“Diversity” has always been a favorite buzzword at the College of William and Mary. When it comes to diversity, many colleges talk the talk, and we want to applaud the College for walking the walk. A recent discussion of Christian biased schedules on college campuses should serve as a reminder to the College community to reflect on how it seeks to accommodate all students on campus. While we feel that the College does a good job in its attempts to meet the needs of all students, we want to remind the campus community that there is always room for improvement.
As a public university, we do not feel that it is the College administration’s job to ensure that all campus events are scheduled around religious holidays. For example, while Orientation for both the class of 2010 and the class of 2011 conflicted with Ramadan, the reality is that the College only has limited scheduling options for the academic calendar.
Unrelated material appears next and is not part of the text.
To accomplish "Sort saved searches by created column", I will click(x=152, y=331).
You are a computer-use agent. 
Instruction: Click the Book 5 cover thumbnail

The responsibility to make events available for all students lies with those running campus organizations.
The Panhellenic Council recently set a strong example of how organizations can work around religious holidays with its annual Bid Day celebration, which was scheduled for the day on which Rosh Hashanah began. The council moved its Bid Day festivities to earlier in the afternoon and encouraged all sororities to end events by 4 p.m. All campus organizations should work to ensure that their events and meetings do not conflict with cultural practices or observances that could prevent interested students from attending.
Efforts to accommodate all cultures does not extend only to campus life; we believe the faculty at the College does an excellent job of accommodating students in the classroom. Students are already granted extensions and excused absences from class for religious observances, which only serves to cultivate a more opening learning environment at the College. We believe the College should do a better job of informing the student body of these accommodations by highlighting them at the Orientation sessions about diversity.
Leaders of student religious organizations should also continue to facilitate discussions with campus leaders. Not only can these religious organizations act as a resource for students when they feel as if the College and their religious views conflict with each other, but they could also work together to advocate for improved cultural services. As dining services works to revamp the food on campus, religious student organizations should take this as an opportunity to ask for improved meal accommodations, such as better options during Passover and extended dining hours during Ramadan.
At the College, we put a lot of stock in diversity. As a community, we should continue to evaluate how we strive to accommodate all students — Muslim, Christian, atheist, Jewish, Buddhist, Hindi — so that no student feels excluded for his or her religious beliefs. Over the last several years, the College has been making huge strides in accommodating cultural diversity; we only hope that the progress continues.